Cross Border Shoppers: Watch Out!
By Author: Admin | November 29, 2009
For Canadians who enjoy the variety and low prices of US outlet malls (conveniently located near the Canadian border), closer information sharing will take place between the US and Canadian immigration authorities, as per the following US government press release entitled, “Secretary Napolitano and Minister Van Loan Announce Initiatives to Combat Common Threats and Expedite Travel and Trade”, at the following link:
The official impetus for the increased information sharing is “national and economic security”. ‘National security’ is an oblique reference to terrorists, but ‘economic security’ implies that both Canada’s and the USA’s economic interests are in sync. This is not always the case. It would be more accurate to say that Canada needs the USA as its main trading partner, so we will share whatever information they will want from us.
It is worth mentioning that there has already been the sharing of FBI information by the Canadian border authorities, the CBSA (which is why I have had many US-citizen clients have their US-based DUIs discovered when trying to enter Canada). Similarly, when I, my wife and children travelled over the US border to shop three days in a row during the Christmas holidays, the US border guard knew it was our third day of entry (likely based on my license plate), and aggressively confronted me about this on my third day of entry.

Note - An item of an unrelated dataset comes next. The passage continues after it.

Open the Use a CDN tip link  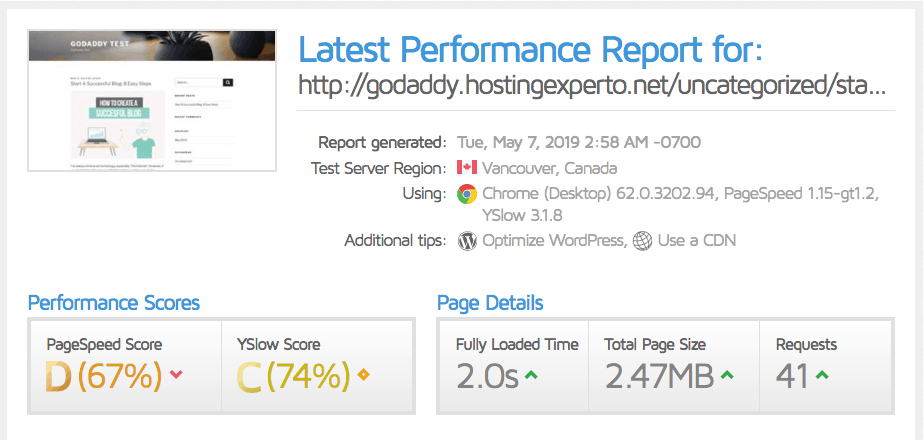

I said that we needed to buy our children’s spring time clothes, and was let through.
If your thing is to buy stuff for you or your immediate family (Polish sausage, Ugg boots, etc.), you will probably not be harassed on the US side. However, you may be dinged for the appropriate duty on the Canadian side.
The increased use of biometric information was confirmed as follows: “Secretary Napolitano announced that the United States will join a biometric data sharing initiative involving Canada, Australia, the United Kingdom and, eventually, New Zealand – an initiative designed to strengthen the integrity of immigration systems and the security of each country while protecting privacy and civil rights.” It is interesting that these countries are all predominantly English speaking. All of them have an immigration program, and comprise the most popular destinations for both legal and illegal immigration.

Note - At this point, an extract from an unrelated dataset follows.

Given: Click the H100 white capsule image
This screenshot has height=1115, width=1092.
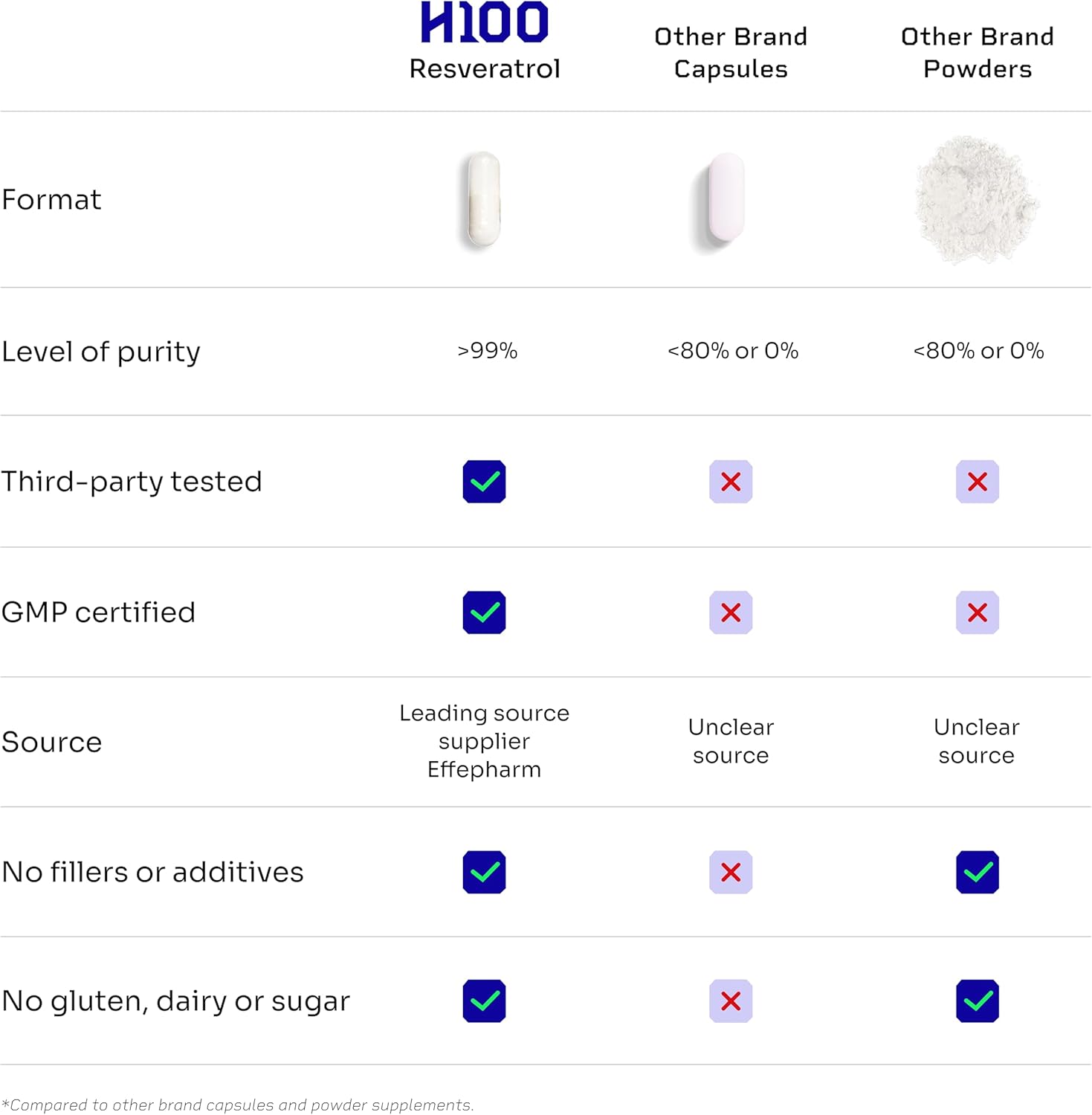Looking at the screenshot, I should (484, 199).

The use of biometric information (likely to be focused on fingerprint and face-recognition technology) will reduce the number of illegal workers who try to pass off other people’s passports as their own, among other snakehead tricks. Since no technology if fool proof, the risk of biometric technology would have to be tempered by some appeal process in the case of mistaken identity and/or wrongful prosecution. Even prior to this, I know of responsible, ordinary people whose names are ‘ethnic-sounding’ and have been referred to more thorough background checks by US authorities. One was even a federal Canadian government employee!
For those lucky enough to work for a multinational, or other permitted (mostly corporate) entities, NEXUS and FAST Cards will be Accepted Everywhere as of November 25 2009. In addition, these passes will be accepted in all lanes at all land and sea border ports of entry.

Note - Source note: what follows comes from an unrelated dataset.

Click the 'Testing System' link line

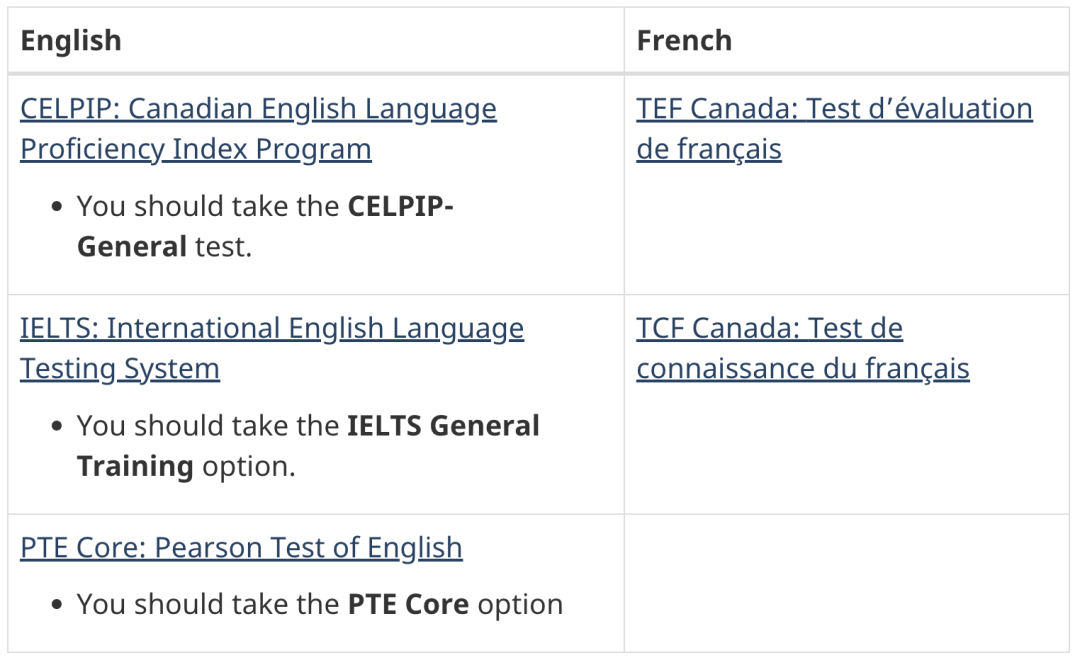119,369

This closer information sharing is always of concern to those libertarian types who fret about increasing government surveillance of the entire public. The risk is that the more efficient capturing of information by more and more governments would lead to more government knowledge about individuals, even those who are law-abiding. To distract the public from this danger, governments make reference to terror, which, as the name implies, has the effect of terrifying people. The reference in the above-press release doesn’t deviate from this pattern, as can be seen in the following quote: “Those initiatives build on their shared commitment to tackle common threats like terrorism and organized crime while ensuring the lawful flow of travel and trade across the border.”
The reference to terror also has the added benefit (from the government’s point of view) of directing attention away from government intrusions into privacy, to those minorities who are stereotyped as terrorists. These minorities tend to be politically ineffective (despite what right-wing talk radio enthusiasts assert) and thus will bear the brunt of the government’s references to terror.